Lina Medina, una madre a los cinco años
Lina es peruana, hoy tiene 84 años, y ya ha sobrevivido 39 años a su propio hijo
El médico que ha escrito su biografía actualizada, que presentamos en exclusiva, relata su vida
Lina Medina tiene un nombre que rima con vida. Sigue oculta, sus 140 centímetros de estatura le ayudan a pasar desapercibida. Es una mujer discreta, de nobles modales, de una manera sensible de sobrevivir. Conserva a pesar de su edad una magnífica piel andina. Parece mucho menor de los 84 años que cuenta. Una paradoja para la madre más precoz de la historia de la humanidad. Ella tuvo a su hijo Gerardo con cinco años, siete meses y 21 días de edad. En la semana en que una niña-madre de 11 años ha conmovido a España, reconstruimos la vida de Lina con su biógrafo, el ginecólogo José Sandoval, que anuncia la reedición ampliada de su libro: Madre a los cinco años. Es un recorrido desde su niñez en una de las zonas más pobres de América, el nacimiento de su vástago, las comprobaciones médicas, las promesas incumplidas por el Gobierno, la generosidad de su ginecólogo, su caída en desgracia, la muerte de su hijo-hermano a los 40 años, el amor, el nacimiento de su segundo pequeño, la miseria, el olvido, su pensión que no llega a los 35 euros... Una existencia digna de Eurípides. Así es la vida de Lina.
Origen
Para los pobladores de Antacancha, Lina no es solo la penúltima pequeña de Tiburcio Medina y Victoria Loza. Ella es la virgen María y la madre del hijo del Sol. Crece en una de las zonas más pobres de Huancavelica, el reino de la desesperanza, una de las capitales de la miseria de Perú, donde las familias viven con un euro al día. Eso hoy. Cuando Lina nace, el 27 de septiembre de 1933, al menos no le tienen que cercenar el cordón umbilical con una piedra, como pasó con alguno de sus hermanos. Vida de campo, serena, de santos inocentes. Había tenido manchas rojas desde los ocho meses en la zona de la ingle. No le dan importancia hasta que, con dos años y nueve meses, sus hermanas ven en «sus piernecitas manchas de sangre», como describe Sandoval. Van a la madre, que «procede a realizarle un brusco examen, propio de la gente ruda del campo, para tratar de identificar la herida sangrante. Hay algo que llama la atención a Victoria: es el tenue vello que se evidencia alrededor de los genitales». La escena se repetiría 45 días después y así sucesivamente. Es gente de campo, de los Andes profundos, donde el nivel de analfabetismo llegaba a superar el 90%. «Con el transcurrir de los meses notan que los rasgos de sangre vienen en cada luna. Creencias de la zona los obligan a atribuir a la luna el motivo de esta enfermedad».

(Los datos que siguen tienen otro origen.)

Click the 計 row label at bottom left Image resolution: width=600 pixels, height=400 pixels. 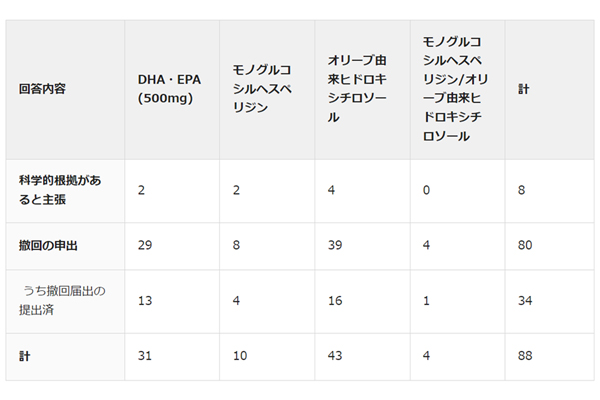pyautogui.click(x=25, y=354)
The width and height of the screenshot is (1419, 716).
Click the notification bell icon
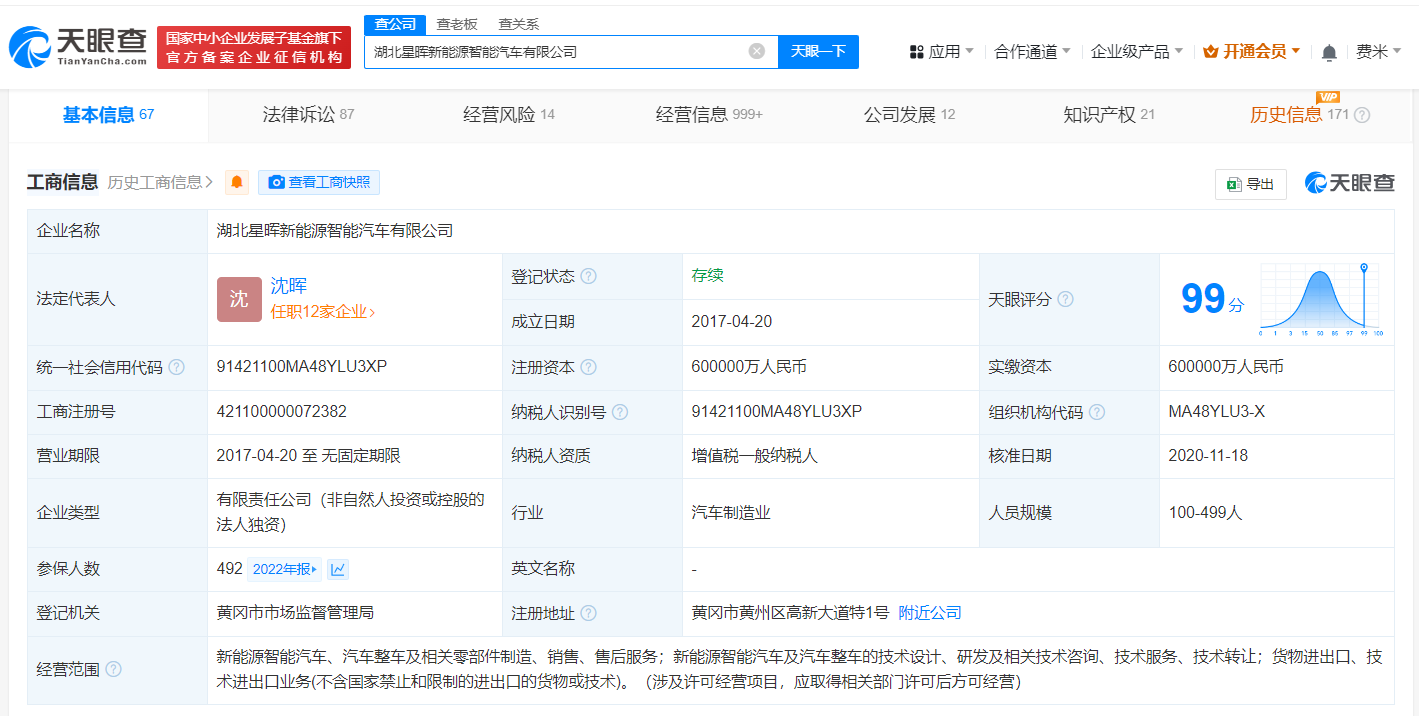pos(1329,51)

Lina y sus hermanos duermen sobre trozos de cuero y mantas, que se distribuyen en cuatro partes, tratando de formar cuatro camas. A finales de 1938, el sangrado se detiene. Victoria agradece al cielo. Eso sí, ve a la chiquitina que acababa de cumplir cinco, menos radiante. Triste. Pensaban que le había dado el mal del puquio o la enfermedad del cerro. Para abril de 1939, la barriga de Lina está muy hinchada. Padece cólicos. Se retuerce de dolor. El centro médico más cercano está a 170 kilómetros de montaña, ríos y barro. Tiburcio toma a su hijo y comienza la ruta. «Salen de Antacancha el seis, a las seis de la mañana. Inicialmente, la pequeña Lina camina pero pronto el abultado abdomen la fatiga y Tiburcio se ve obligado a cargarla, con una manta ancha la sujeta a sus espaldas».